_TASK DETAILS_. Everything in the listing below should be repeated exactly.

_PROVIDED MATERIAL_.
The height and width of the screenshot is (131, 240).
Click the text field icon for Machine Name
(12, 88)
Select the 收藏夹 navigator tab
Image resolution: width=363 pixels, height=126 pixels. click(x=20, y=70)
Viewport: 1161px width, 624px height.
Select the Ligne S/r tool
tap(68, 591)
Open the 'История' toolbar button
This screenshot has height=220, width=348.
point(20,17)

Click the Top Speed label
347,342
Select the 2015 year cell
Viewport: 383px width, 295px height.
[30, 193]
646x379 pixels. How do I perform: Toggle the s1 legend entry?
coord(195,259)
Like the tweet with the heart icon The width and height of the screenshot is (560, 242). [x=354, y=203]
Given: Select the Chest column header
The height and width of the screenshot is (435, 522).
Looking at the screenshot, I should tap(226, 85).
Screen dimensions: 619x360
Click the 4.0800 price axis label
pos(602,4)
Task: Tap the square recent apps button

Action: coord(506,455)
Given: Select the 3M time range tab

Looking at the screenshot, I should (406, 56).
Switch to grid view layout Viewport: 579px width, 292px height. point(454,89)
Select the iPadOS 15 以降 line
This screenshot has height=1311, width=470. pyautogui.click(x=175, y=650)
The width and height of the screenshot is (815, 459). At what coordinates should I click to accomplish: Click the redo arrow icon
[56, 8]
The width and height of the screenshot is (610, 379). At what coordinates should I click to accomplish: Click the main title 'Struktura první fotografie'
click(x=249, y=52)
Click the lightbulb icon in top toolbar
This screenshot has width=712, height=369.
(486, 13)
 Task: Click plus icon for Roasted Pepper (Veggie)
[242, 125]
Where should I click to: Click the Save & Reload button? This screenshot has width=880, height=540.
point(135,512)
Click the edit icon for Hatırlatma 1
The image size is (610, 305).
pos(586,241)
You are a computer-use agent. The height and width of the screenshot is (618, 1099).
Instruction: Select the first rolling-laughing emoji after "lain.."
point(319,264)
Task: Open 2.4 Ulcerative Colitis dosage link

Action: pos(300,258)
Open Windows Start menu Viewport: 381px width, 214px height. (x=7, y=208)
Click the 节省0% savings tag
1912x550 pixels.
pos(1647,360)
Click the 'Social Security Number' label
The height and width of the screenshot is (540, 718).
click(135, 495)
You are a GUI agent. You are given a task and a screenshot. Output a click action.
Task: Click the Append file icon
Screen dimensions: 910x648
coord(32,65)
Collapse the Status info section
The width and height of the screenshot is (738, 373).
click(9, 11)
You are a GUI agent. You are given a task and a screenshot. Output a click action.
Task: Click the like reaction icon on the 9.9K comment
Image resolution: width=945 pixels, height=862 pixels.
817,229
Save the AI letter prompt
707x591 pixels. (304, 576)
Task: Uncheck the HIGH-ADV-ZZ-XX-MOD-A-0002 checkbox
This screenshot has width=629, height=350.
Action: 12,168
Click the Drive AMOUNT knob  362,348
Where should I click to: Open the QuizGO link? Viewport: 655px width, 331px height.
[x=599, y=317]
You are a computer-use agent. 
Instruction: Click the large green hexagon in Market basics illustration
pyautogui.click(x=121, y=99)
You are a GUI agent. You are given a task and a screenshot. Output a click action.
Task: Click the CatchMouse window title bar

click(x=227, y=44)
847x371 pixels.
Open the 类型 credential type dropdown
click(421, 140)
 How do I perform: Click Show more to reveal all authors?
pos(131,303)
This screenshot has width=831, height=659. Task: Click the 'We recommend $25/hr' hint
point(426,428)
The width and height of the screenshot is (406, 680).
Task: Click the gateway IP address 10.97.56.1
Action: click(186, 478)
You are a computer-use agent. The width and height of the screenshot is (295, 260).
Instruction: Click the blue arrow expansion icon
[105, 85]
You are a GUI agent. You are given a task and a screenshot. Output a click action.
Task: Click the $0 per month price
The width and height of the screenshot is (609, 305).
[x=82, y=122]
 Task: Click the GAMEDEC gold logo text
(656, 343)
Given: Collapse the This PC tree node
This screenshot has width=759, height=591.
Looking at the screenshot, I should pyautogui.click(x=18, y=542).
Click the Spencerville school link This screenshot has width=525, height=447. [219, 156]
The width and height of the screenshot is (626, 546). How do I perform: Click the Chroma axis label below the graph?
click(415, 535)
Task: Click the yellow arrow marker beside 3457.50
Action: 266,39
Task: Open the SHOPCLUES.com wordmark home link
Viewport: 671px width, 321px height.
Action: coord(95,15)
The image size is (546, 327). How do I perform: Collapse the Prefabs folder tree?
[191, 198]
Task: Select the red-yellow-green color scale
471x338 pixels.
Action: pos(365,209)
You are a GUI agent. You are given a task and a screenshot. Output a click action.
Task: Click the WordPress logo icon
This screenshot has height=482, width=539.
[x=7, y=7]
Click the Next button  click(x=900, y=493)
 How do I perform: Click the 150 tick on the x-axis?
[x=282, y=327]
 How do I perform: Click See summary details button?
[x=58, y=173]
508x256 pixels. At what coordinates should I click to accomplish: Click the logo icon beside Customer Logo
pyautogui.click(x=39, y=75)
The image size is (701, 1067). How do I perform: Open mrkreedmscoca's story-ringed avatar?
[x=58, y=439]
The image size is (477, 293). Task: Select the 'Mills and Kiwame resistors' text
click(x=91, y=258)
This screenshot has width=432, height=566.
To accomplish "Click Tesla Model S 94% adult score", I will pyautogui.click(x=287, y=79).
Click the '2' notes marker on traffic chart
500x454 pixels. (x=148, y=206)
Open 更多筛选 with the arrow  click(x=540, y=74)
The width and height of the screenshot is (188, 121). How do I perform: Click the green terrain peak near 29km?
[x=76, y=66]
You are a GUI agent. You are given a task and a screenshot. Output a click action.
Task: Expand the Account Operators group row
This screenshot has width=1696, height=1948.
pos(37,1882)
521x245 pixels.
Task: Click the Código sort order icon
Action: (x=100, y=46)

_WRITTEN RESPONSE_.
The height and width of the screenshot is (131, 240).
Click the text field icon for Machine Name
(12, 88)
Select the 收藏夹 navigator tab
Image resolution: width=363 pixels, height=126 pixels. click(x=20, y=70)
Viewport: 1161px width, 624px height.
Select the Ligne S/r tool
tap(68, 591)
Open the 'История' toolbar button
This screenshot has height=220, width=348.
point(20,17)

Click the Top Speed label
347,342
Select the 2015 year cell
Viewport: 383px width, 295px height.
[30, 193]
646x379 pixels. How do I perform: Toggle the s1 legend entry?
coord(195,259)
Like the tweet with the heart icon The width and height of the screenshot is (560, 242). [x=354, y=203]
Given: Select the Chest column header
The height and width of the screenshot is (435, 522).
Looking at the screenshot, I should tap(226, 85).
Screen dimensions: 619x360
Click the 4.0800 price axis label
pos(602,4)
Task: Tap the square recent apps button

Action: coord(506,455)
Given: Select the 3M time range tab

Looking at the screenshot, I should (406, 56).
Switch to grid view layout Viewport: 579px width, 292px height. point(454,89)
Select the iPadOS 15 以降 line
This screenshot has height=1311, width=470. pyautogui.click(x=175, y=650)
The width and height of the screenshot is (815, 459). At what coordinates should I click to accomplish: Click the redo arrow icon
[56, 8]
The width and height of the screenshot is (610, 379). At what coordinates should I click to accomplish: Click the main title 'Struktura první fotografie'
click(x=249, y=52)
Click the lightbulb icon in top toolbar
This screenshot has width=712, height=369.
(486, 13)
 Task: Click plus icon for Roasted Pepper (Veggie)
[242, 125]
Where should I click to: Click the Save & Reload button? This screenshot has width=880, height=540.
point(135,512)
Click the edit icon for Hatırlatma 1
The image size is (610, 305).
pos(586,241)
You are a computer-use agent. The height and width of the screenshot is (618, 1099).
Instruction: Select the first rolling-laughing emoji after "lain.."
point(319,264)
Task: Open 2.4 Ulcerative Colitis dosage link

Action: pos(300,258)
Open Windows Start menu Viewport: 381px width, 214px height. (x=7, y=208)
Click the 节省0% savings tag
1912x550 pixels.
pos(1647,360)
Click the 'Social Security Number' label
The height and width of the screenshot is (540, 718).
click(135, 495)
You are a GUI agent. You are given a task and a screenshot. Output a click action.
Task: Click the Append file icon
Screen dimensions: 910x648
coord(32,65)
Collapse the Status info section
The width and height of the screenshot is (738, 373).
click(9, 11)
You are a GUI agent. You are given a task and a screenshot. Output a click action.
Task: Click the like reaction icon on the 9.9K comment
Image resolution: width=945 pixels, height=862 pixels.
817,229
Save the AI letter prompt
707x591 pixels. (304, 576)
Task: Uncheck the HIGH-ADV-ZZ-XX-MOD-A-0002 checkbox
This screenshot has width=629, height=350.
Action: 12,168
Click the Drive AMOUNT knob  362,348
Where should I click to: Open the QuizGO link? Viewport: 655px width, 331px height.
[x=599, y=317]
You are a computer-use agent. 
Instruction: Click the large green hexagon in Market basics illustration
pyautogui.click(x=121, y=99)
You are a GUI agent. You are given a task and a screenshot. Output a click action.
Task: Click the CatchMouse window title bar

click(x=227, y=44)
847x371 pixels.
Open the 类型 credential type dropdown
click(421, 140)
 How do I perform: Click Show more to reveal all authors?
pos(131,303)
This screenshot has width=831, height=659. Task: Click the 'We recommend $25/hr' hint
point(426,428)
The width and height of the screenshot is (406, 680).
Task: Click the gateway IP address 10.97.56.1
Action: click(186, 478)
You are a computer-use agent. The width and height of the screenshot is (295, 260).
Instruction: Click the blue arrow expansion icon
[105, 85]
You are a GUI agent. You are given a task and a screenshot. Output a click action.
Task: Click the $0 per month price
The width and height of the screenshot is (609, 305).
[x=82, y=122]
 Task: Click the GAMEDEC gold logo text
(656, 343)
Given: Collapse the This PC tree node
This screenshot has width=759, height=591.
Looking at the screenshot, I should pyautogui.click(x=18, y=542).
Click the Spencerville school link This screenshot has width=525, height=447. [219, 156]
The width and height of the screenshot is (626, 546). How do I perform: Click the Chroma axis label below the graph?
click(415, 535)
Task: Click the yellow arrow marker beside 3457.50
Action: 266,39
Task: Open the SHOPCLUES.com wordmark home link
Viewport: 671px width, 321px height.
Action: coord(95,15)
The image size is (546, 327). How do I perform: Collapse the Prefabs folder tree?
[191, 198]
Task: Select the red-yellow-green color scale
471x338 pixels.
Action: pos(365,209)
You are a GUI agent. You are given a task and a screenshot. Output a click action.
Task: Click the WordPress logo icon
This screenshot has height=482, width=539.
[x=7, y=7]
Click the Next button  click(x=900, y=493)
 How do I perform: Click the 150 tick on the x-axis?
[x=282, y=327]
 How do I perform: Click See summary details button?
[x=58, y=173]
508x256 pixels. At what coordinates should I click to accomplish: Click the logo icon beside Customer Logo
pyautogui.click(x=39, y=75)
The image size is (701, 1067). How do I perform: Open mrkreedmscoca's story-ringed avatar?
[x=58, y=439]
The image size is (477, 293). Task: Select the 'Mills and Kiwame resistors' text
click(x=91, y=258)
This screenshot has width=432, height=566.
To accomplish "Click Tesla Model S 94% adult score", I will pyautogui.click(x=287, y=79).
Click the '2' notes marker on traffic chart
500x454 pixels. (x=148, y=206)
Open 更多筛选 with the arrow  click(x=540, y=74)
The width and height of the screenshot is (188, 121). How do I perform: Click the green terrain peak near 29km?
[x=76, y=66]
You are a GUI agent. You are given a task and a screenshot. Output a click action.
Task: Expand the Account Operators group row
This screenshot has width=1696, height=1948.
pos(37,1882)
521x245 pixels.
Task: Click the Código sort order icon
Action: (x=100, y=46)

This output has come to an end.